Early this morning I was out in the garden picking swiss chard, lettuce, broccoli, and beans, and I couldn't resist popping a fresh green bean into my mouth--without even washing it first.
I wouldn't have dared to do that last fall after cancer treatment kicked the legs out from under my immune system and made my intestines recoil from anything fresh, green, and crunchy. Chemotherapy and radiation drastically restricted my menu options--no salad, no raw veggies, no screaming-hot peppers, no sushi--and made cheese and other beloved items taste like compost. For weeks it seemed I lived on peanut butter, bananas, toast, and mashed potatoes.

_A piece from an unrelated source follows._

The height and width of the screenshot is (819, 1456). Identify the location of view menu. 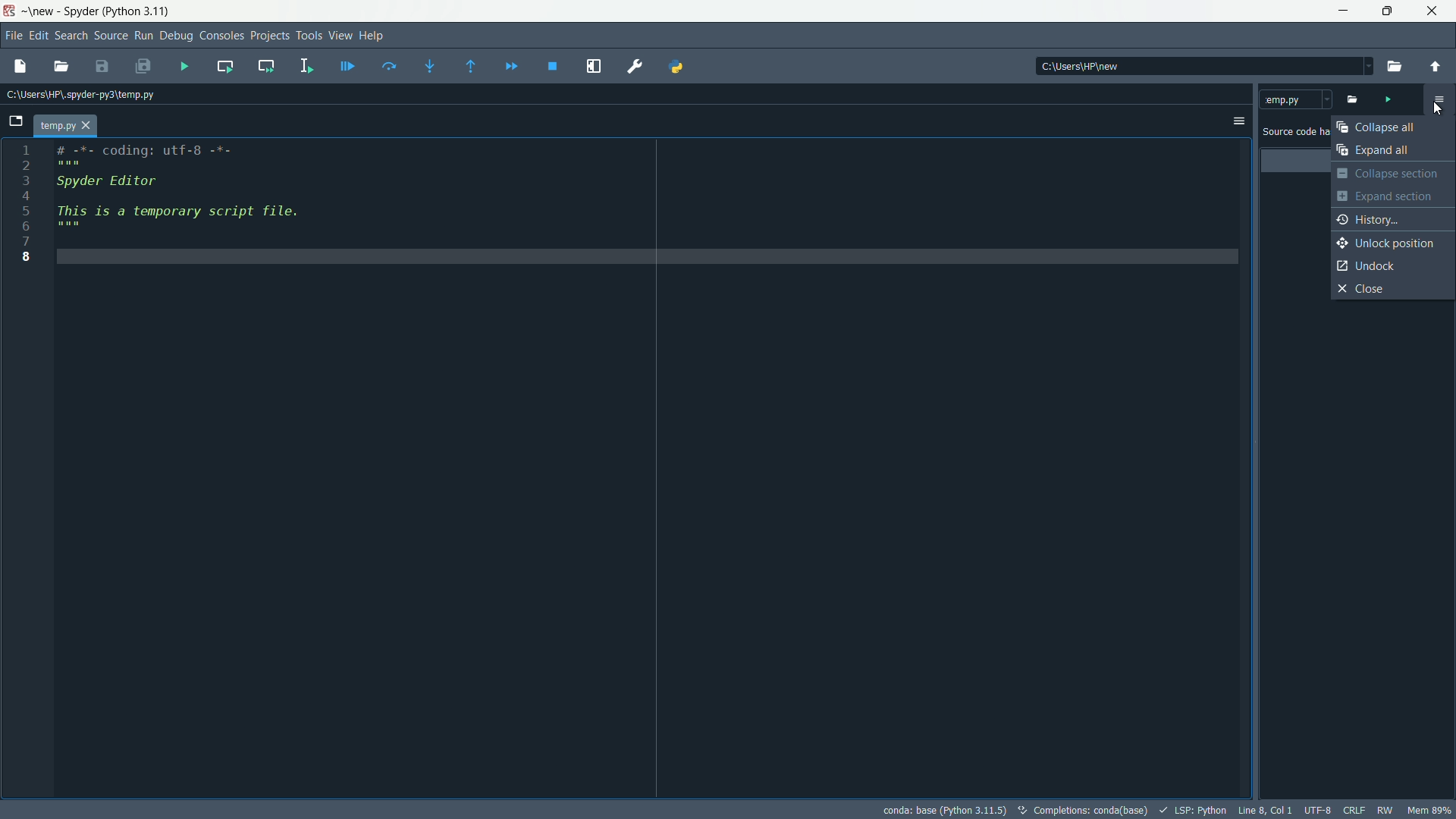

Cancer also cramped my style in other ways: No rec center workouts. No movie theaters. No travel. No money.
Too many doctor visits. Not enough writing. Too much pain. Not enough sex.

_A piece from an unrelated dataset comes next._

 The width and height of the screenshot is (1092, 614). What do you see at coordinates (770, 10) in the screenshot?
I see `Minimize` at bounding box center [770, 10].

From the first I knew I would have to sort my activities into those I could give up and those I could not. I gladly sacrificed the responsibility for cleaning the catbox and bathrooms, but I suffered a few twinges of guilt on hiring a student to help in the garden. I could have taken a full medical leave from my job, but I'm happier when I'm working so I opted to give up half--and there was never any question which half. I get a great sense of accomplishment from administration, but given the choice, I'd rather be teaching.
In the midst of this constricted lifestyle, I tried to find moments of joy. They arrived in surprising forms--in a key lime pie, a phone call, a song, a book, a snuggle--and even when those moments were brief and fleeting, I clutched them the way a toddler clutches a lollipop, as if it's the last remaining drop of sweetness on earth.
Today I'm delighted to be getting my hands dirty in the garden and munching on fresh green beans, which seem sweeter after all those months of absence and blandness. Cancer temporarily restricted my ability to participate in the immense complex drama of life, but cancer also taught me to be grateful for the small moments of sweetness that punctuate the pain.